(DATASET EXCERPTS Opens)

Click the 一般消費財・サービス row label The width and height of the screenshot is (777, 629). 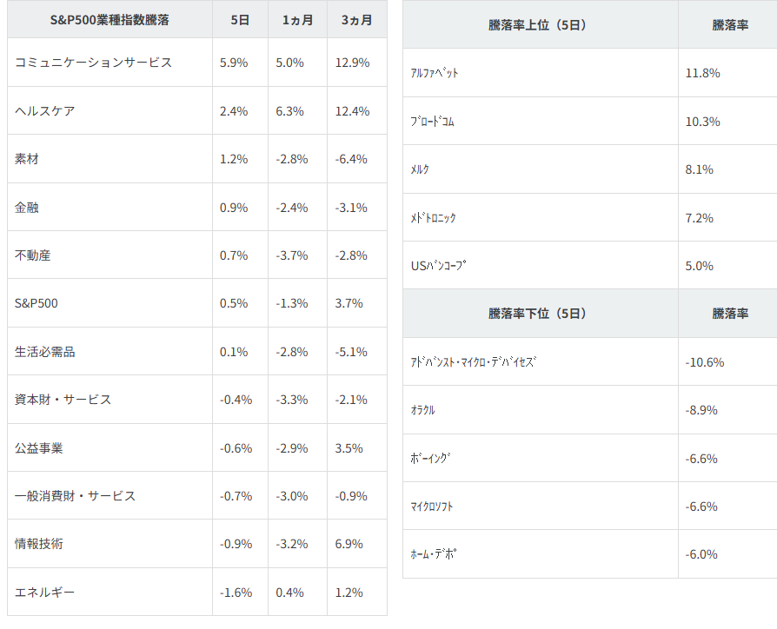pyautogui.click(x=76, y=496)
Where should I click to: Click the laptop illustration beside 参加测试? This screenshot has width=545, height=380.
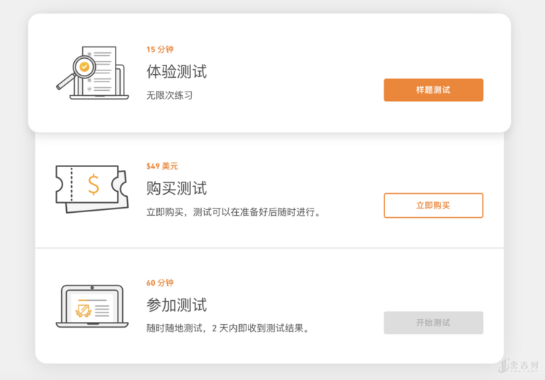tap(92, 306)
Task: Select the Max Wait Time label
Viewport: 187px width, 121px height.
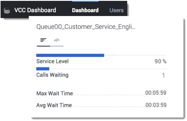Action: click(x=54, y=93)
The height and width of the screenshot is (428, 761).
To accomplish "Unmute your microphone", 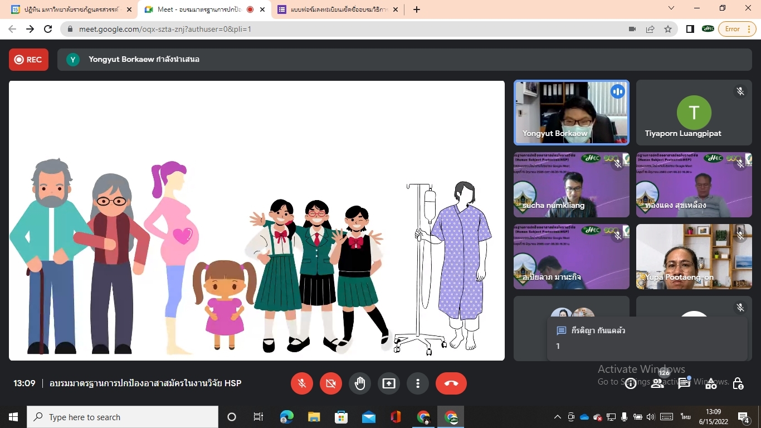I will (x=302, y=383).
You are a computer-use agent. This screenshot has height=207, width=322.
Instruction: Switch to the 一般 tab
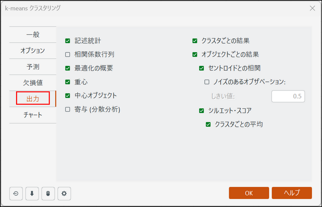click(x=33, y=35)
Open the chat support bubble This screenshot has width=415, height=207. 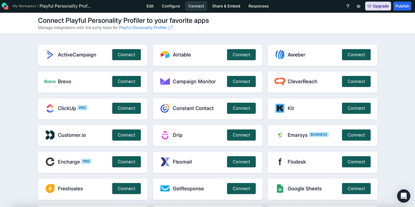click(x=404, y=196)
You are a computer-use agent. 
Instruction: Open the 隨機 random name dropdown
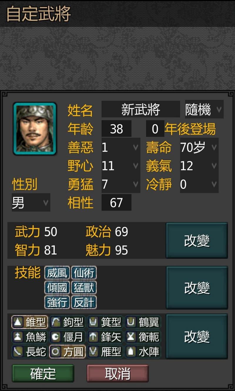(204, 109)
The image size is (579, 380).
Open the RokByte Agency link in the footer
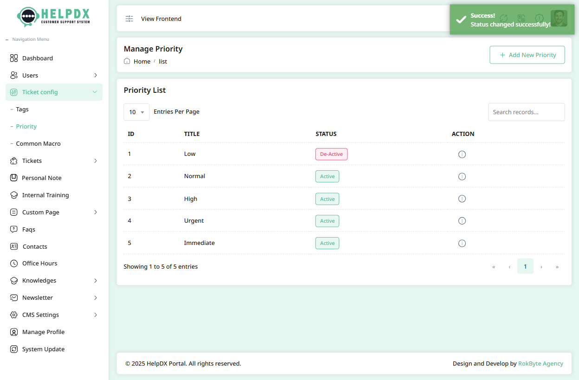pyautogui.click(x=540, y=363)
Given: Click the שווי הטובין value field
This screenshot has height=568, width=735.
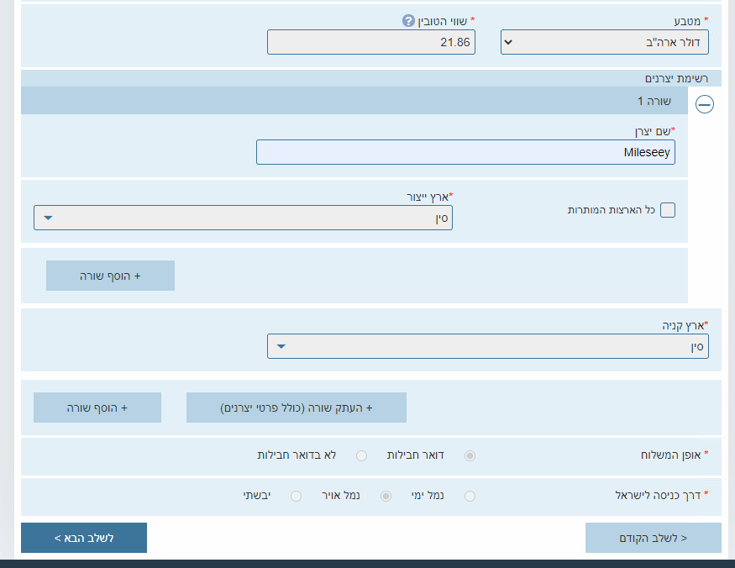Looking at the screenshot, I should 370,42.
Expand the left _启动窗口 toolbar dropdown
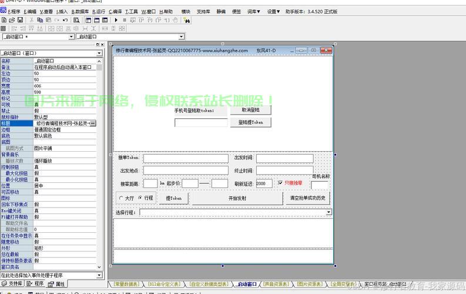The image size is (466, 294). [x=72, y=36]
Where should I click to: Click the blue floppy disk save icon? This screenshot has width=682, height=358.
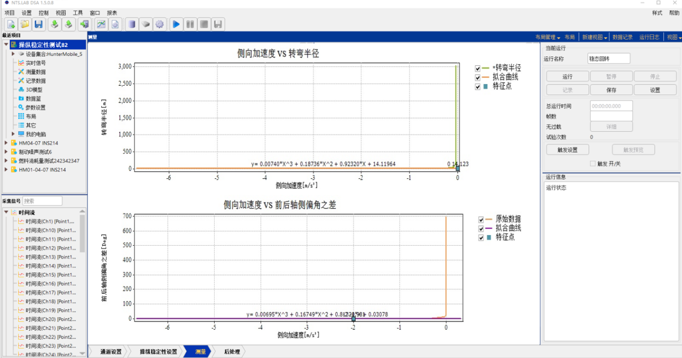pos(38,24)
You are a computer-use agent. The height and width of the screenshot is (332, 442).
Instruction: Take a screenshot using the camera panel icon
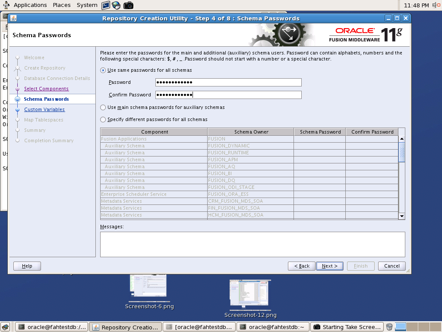[x=127, y=5]
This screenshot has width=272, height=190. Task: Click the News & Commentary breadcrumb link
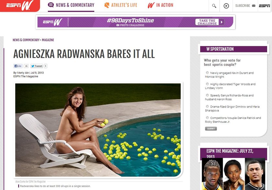[26, 40]
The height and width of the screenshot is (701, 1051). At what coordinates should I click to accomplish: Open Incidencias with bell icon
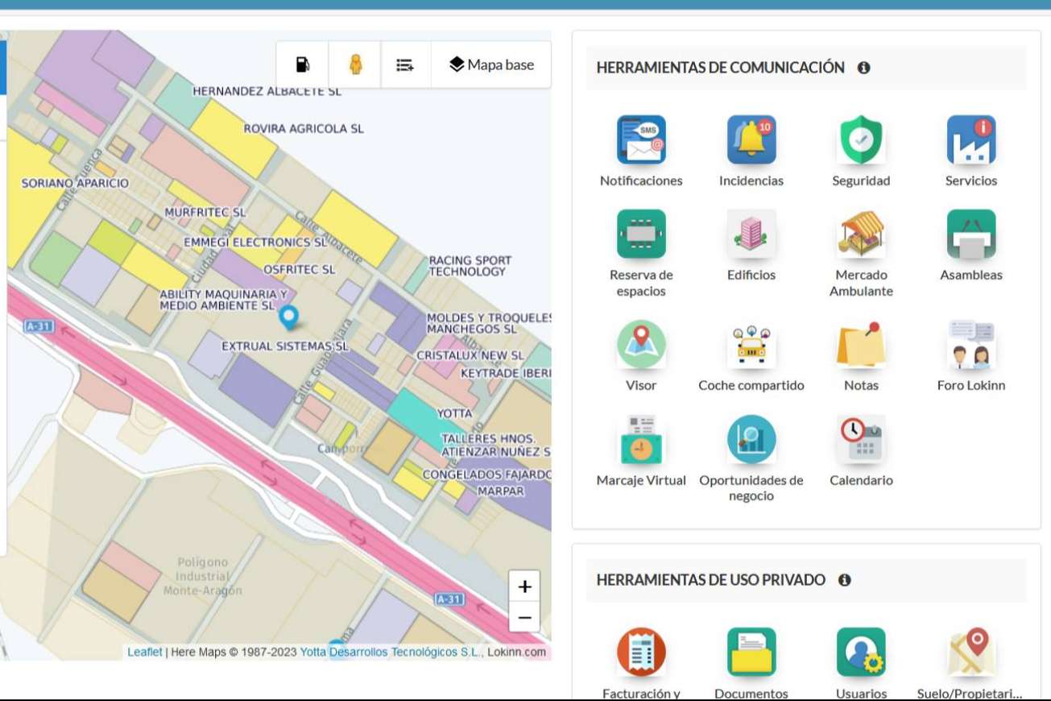pyautogui.click(x=751, y=140)
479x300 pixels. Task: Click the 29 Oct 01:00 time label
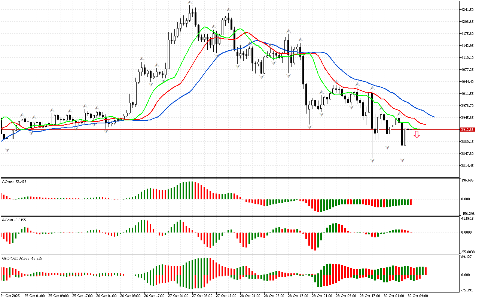tap(323, 296)
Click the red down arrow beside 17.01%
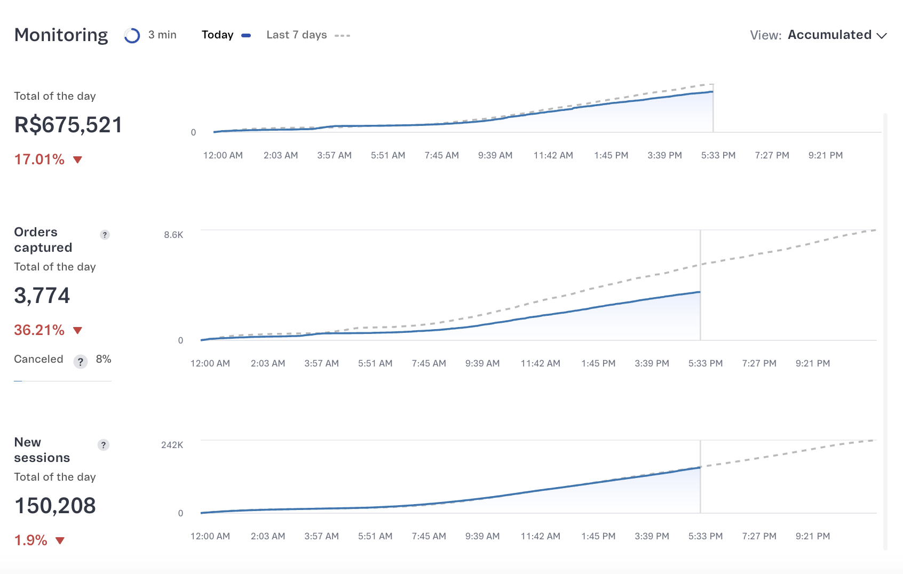Image resolution: width=903 pixels, height=574 pixels. 77,160
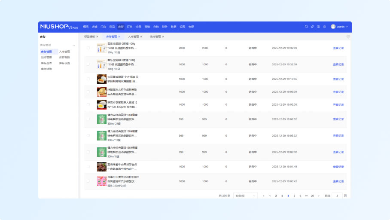Click the page jump number input field
Viewport: 390px width, 220px height.
coord(337,196)
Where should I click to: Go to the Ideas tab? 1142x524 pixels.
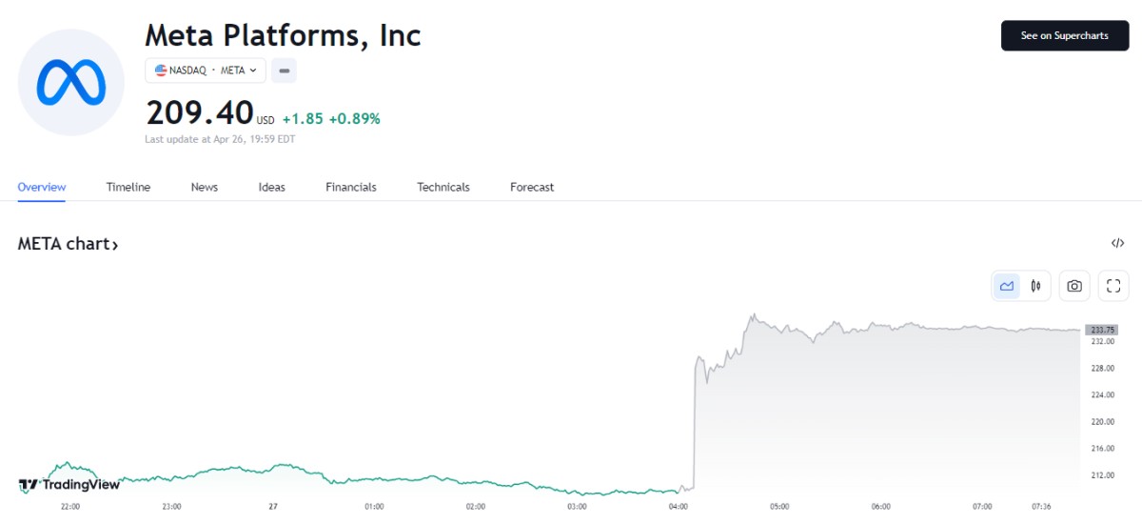pos(272,188)
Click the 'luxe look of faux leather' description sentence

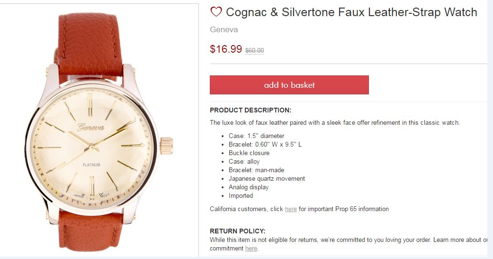tap(334, 123)
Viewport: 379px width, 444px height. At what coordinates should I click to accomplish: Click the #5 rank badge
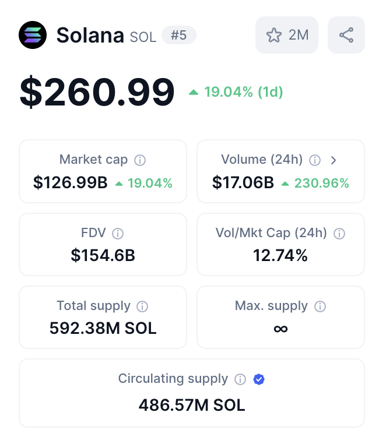point(179,35)
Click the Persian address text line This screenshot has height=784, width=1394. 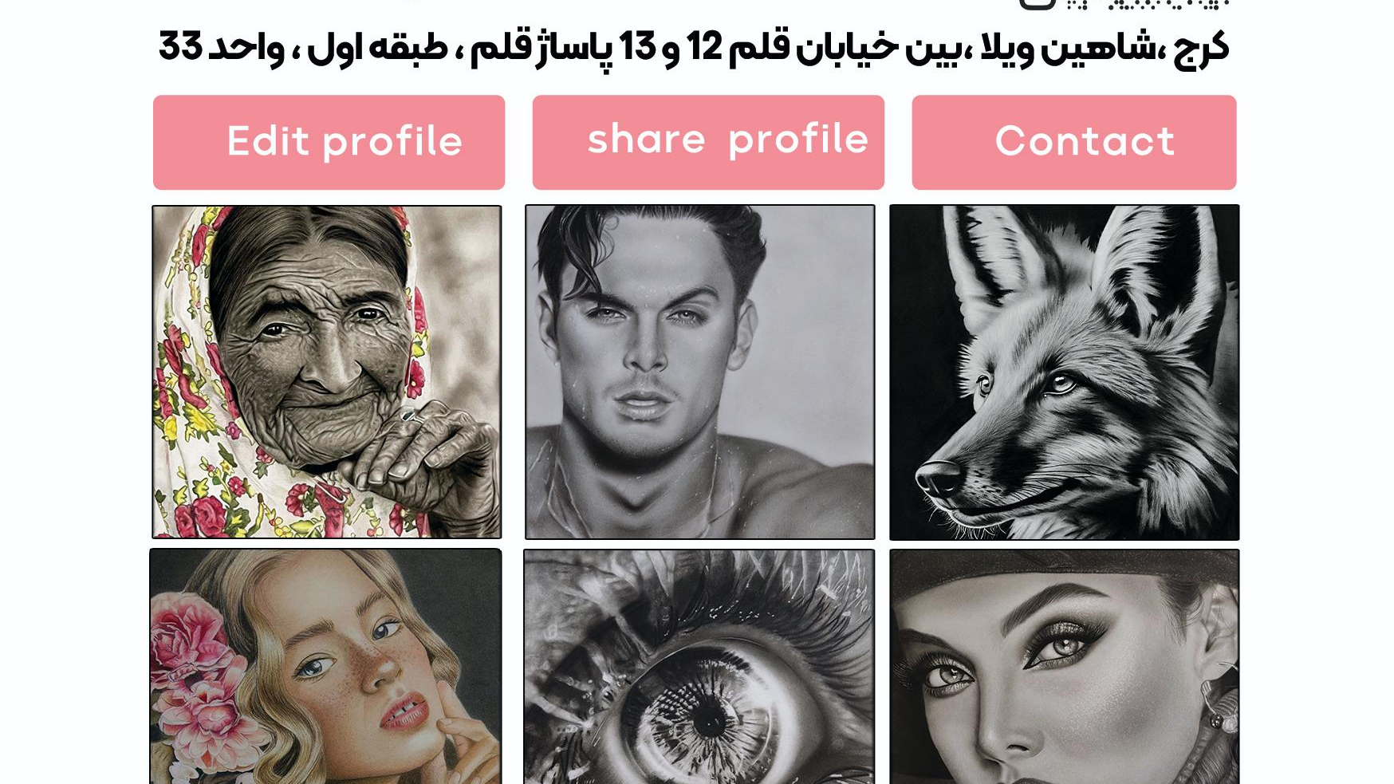tap(694, 47)
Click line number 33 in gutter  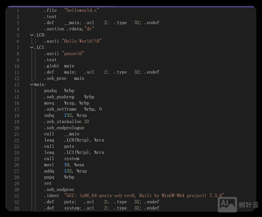pyautogui.click(x=16, y=208)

(DATASET EXCERPTS Closes)

> TASK DETAILS
Copy all lines from the listing that contain "agent".

> TASK SOLUTION
You are a computer-use agent. This screenshot has height=207, width=322.
You are a computer-use agent. 
You are a computer-use agent. The height and width of the screenshot is (332, 442).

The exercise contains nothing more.